__Your objective__: Could you echo, word for word, the entries from the line containing "The height and" through the line containing "at that location."? Leave the pictures out of your reply.

__Exercise materials__:
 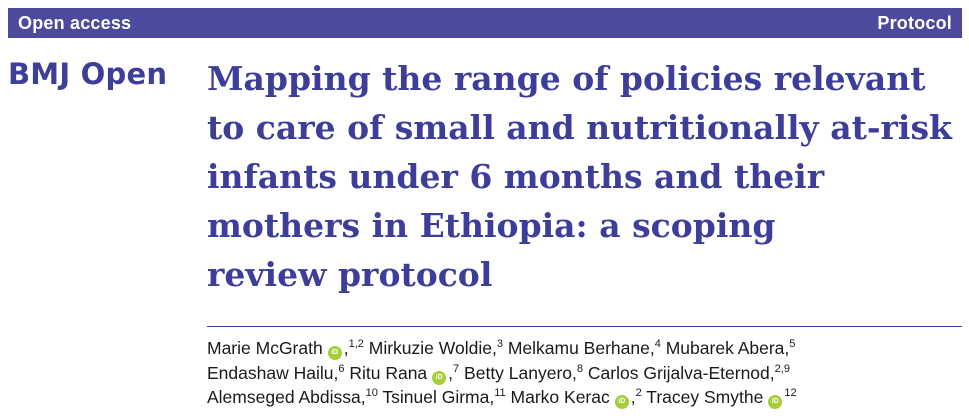 I want to click on affiliation-ref: 10, so click(x=372, y=394).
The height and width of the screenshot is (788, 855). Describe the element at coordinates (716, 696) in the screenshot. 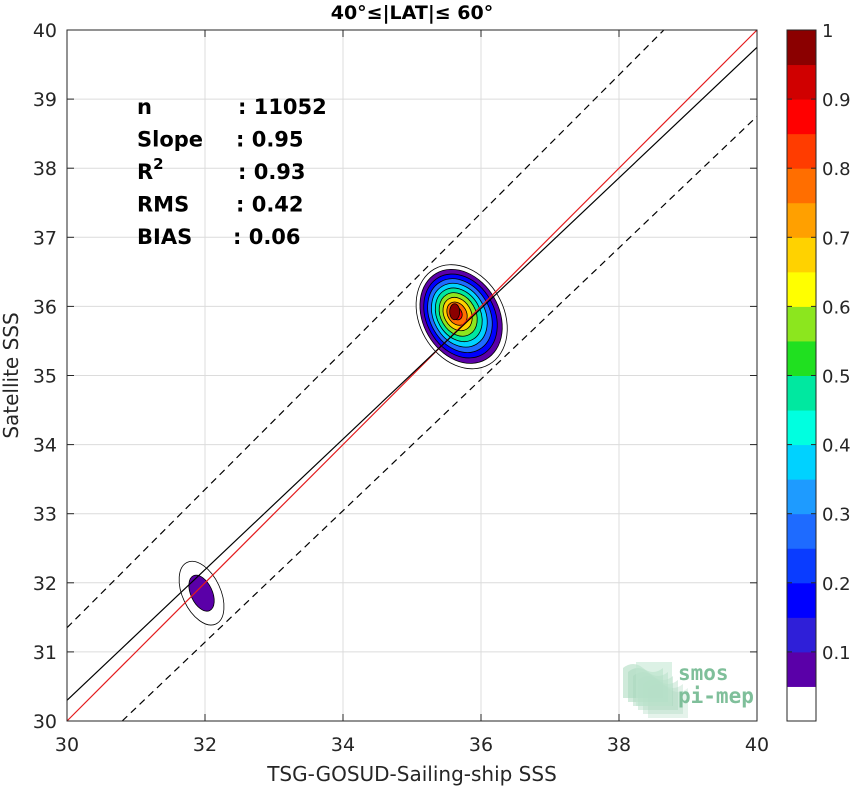

I see `logo-line2: pi-mep` at that location.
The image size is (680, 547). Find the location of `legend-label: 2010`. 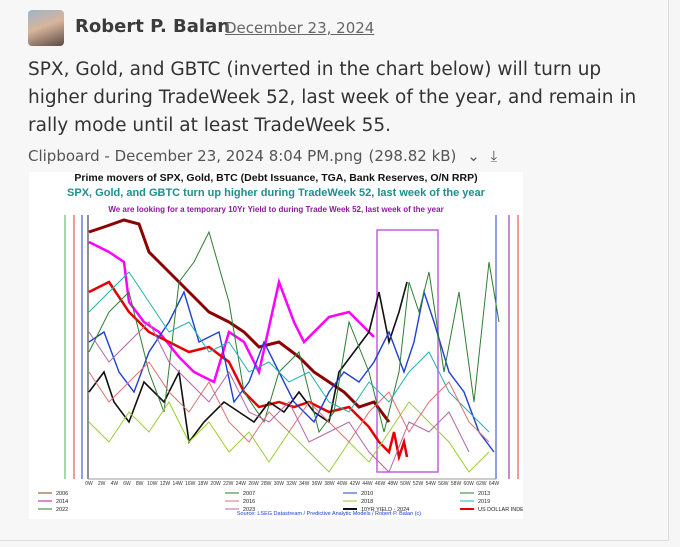

legend-label: 2010 is located at coordinates (367, 494).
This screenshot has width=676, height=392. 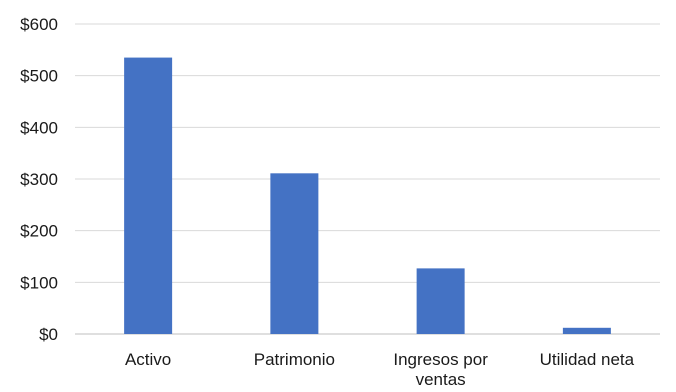 I want to click on y-tick-label: $300, so click(x=39, y=180).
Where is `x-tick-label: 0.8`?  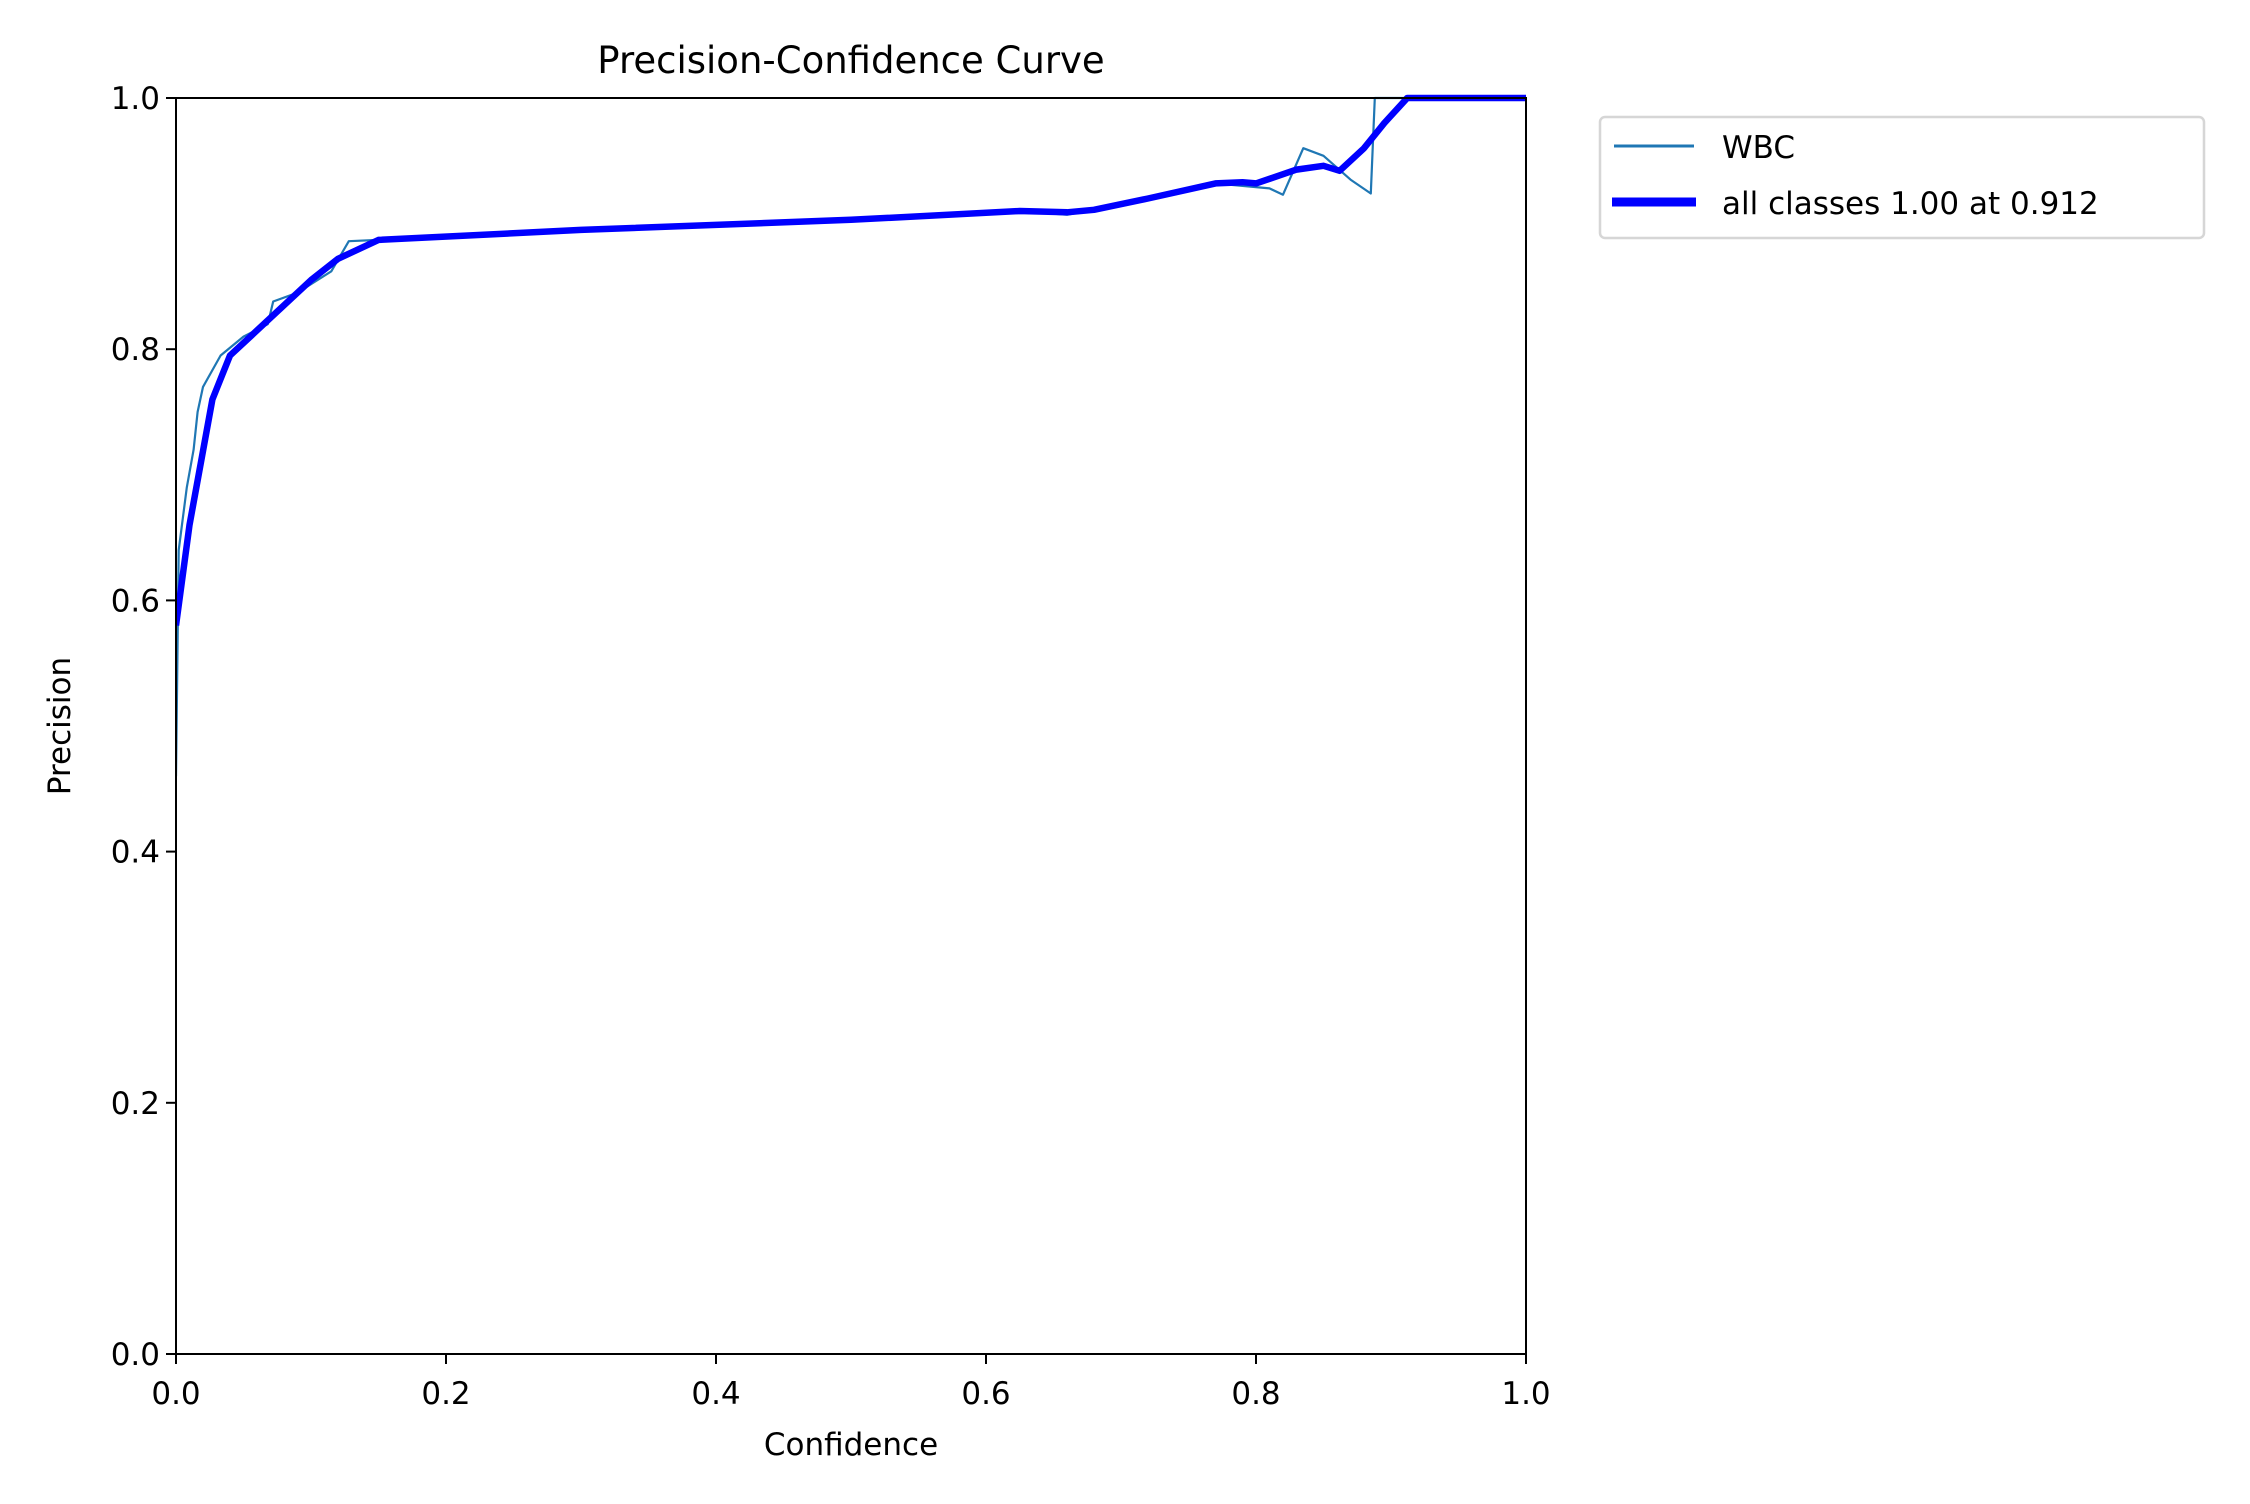 x-tick-label: 0.8 is located at coordinates (1256, 1394).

__Solution to this problem__:
The height and width of the screenshot is (788, 855). Describe the element at coordinates (716, 696) in the screenshot. 

I see `logo-line2: pi-mep` at that location.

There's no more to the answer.